Unfortunately, voters have been distracted from the meat of the initiative by the recent controversy over a political ad by actor Michael J. Fox — who suffers from Parkinson's disease and favors embryonic stem cell research — and radio host Rush Limbaugh's tasteless attack on Fox, suggesting that the actor was exaggerating his symptoms to gain political traction.


Fox, though he later admitted to not having read the Missouri amendment, wasn't faking his symptoms. But the authors of the initiative seem bent on faking out voters by using language that seems deliberately misleading.


To be clear: Approval of "Constitutional Amendment 2'' would mean approval of a constitutional right to clone.


Yet, when voters go to the polls, that's not what they'll read on the ballot. Instead, they'll vote on a bullet-point summary of the 2,100-word amendment that reads like a pro-life manifesto blended with progressive compassion.


Among other things, the ballot promises: to ensure that people in Missouri have access to cures and therapies; to ban human cloning; and prohibit state and local governments from interfering with lawful research.


What's not to love? Never mind that stem cell research of every kind is legal today and happening in Missouri. Or that the people of Missouri are not now, nor will they ever be, denied access to cures and therapies of whatever sort.


As for cloning, no one should be surprised to hear that it depends on what one's definition is. By using less-familiar scientific language, supporters of the stem cell initiative effectively have redefined "cloning'' to mean only reproductive cloning — that is, implantation of a lab-created embryo in a woman's womb for the purpose of creating a human being.


While the amendment would ban that procedure, it would allow "somatic cell nuclear transfer,'' which is the widely accepted scientific definition of "cloning.''


Whether one clones an embryo for birth, or clones an embryo for research, a clone is a clone is a clone.


Another controversial piece of the amendment, which is not mentioned in the ballot summary, concerns the sale and purchase of human eggs for stem cell research.

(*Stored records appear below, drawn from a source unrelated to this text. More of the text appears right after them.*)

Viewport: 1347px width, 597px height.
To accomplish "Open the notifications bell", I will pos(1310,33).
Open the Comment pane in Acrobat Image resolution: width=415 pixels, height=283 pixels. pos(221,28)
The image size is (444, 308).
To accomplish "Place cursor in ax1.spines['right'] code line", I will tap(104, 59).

Although the proposed amendment purports to forbid such sales, it includes a loophole: Researchers may obtain eggs from fertility clinics and reimburse for costs that may include thousands paid to egg suppliers for donations.

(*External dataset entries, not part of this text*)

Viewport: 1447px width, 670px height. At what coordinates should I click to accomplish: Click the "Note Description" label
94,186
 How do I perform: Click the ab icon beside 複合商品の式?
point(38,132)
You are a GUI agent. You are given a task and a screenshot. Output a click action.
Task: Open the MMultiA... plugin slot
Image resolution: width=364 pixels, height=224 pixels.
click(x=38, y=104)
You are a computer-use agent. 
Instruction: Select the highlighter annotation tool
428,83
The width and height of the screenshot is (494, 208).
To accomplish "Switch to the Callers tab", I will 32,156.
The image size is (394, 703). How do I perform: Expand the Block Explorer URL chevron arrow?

Bottom line: If the amendment is approved, the Missouri Constitution may protect human egg commerce from future regulation.


Minority groups, meanwhile, have raised concerns that underprivileged African-American women will be exploited for their eggs, the extraction of which is painful and not without risk.


Sentient humans are probably wondering why Missouri needs a constitutional amendment for embryonic stem cell research when it is already legal.


Advocates say they're seeking protection from interference in scientific research that is legal; critics say the amendment is to prevent future regulation or legislation that would impede cloning research.


Given the confusing language of the amendment, one can objectively conclude that whatever the intent, voters aren't being dealt a straight hand.


More easily understood than the amendment's wording is how the initiative got this far. As another Hollywood actor once said: Show me the money.


The driving force behind the proposed amendment is the Missouri Coalition for Lifesaving Cures, which has raised $30.1 million to push the initiative.


Of that money, the St. Louis Post-Dispatch reports that more than $29 million has come from James and Virginia Stowers, the billionaire founders of the Stowers Institute for Medical Research, a biomedical research company in Kansas City, Mo., that focuses on finding solutions to gene-based diseases.


Their new entity, BioMed Valley Discoveries, is a for-profit enterprise designed to market scientific discoveries.


Money talks, and $29 million can buy a lot of frothy eloquence. But what the ballot promises and what the amendment affirms are not a precise match. Maybe voters are smart enough to read between the bullet points, but a clone of Vandiver would be helpful right about now.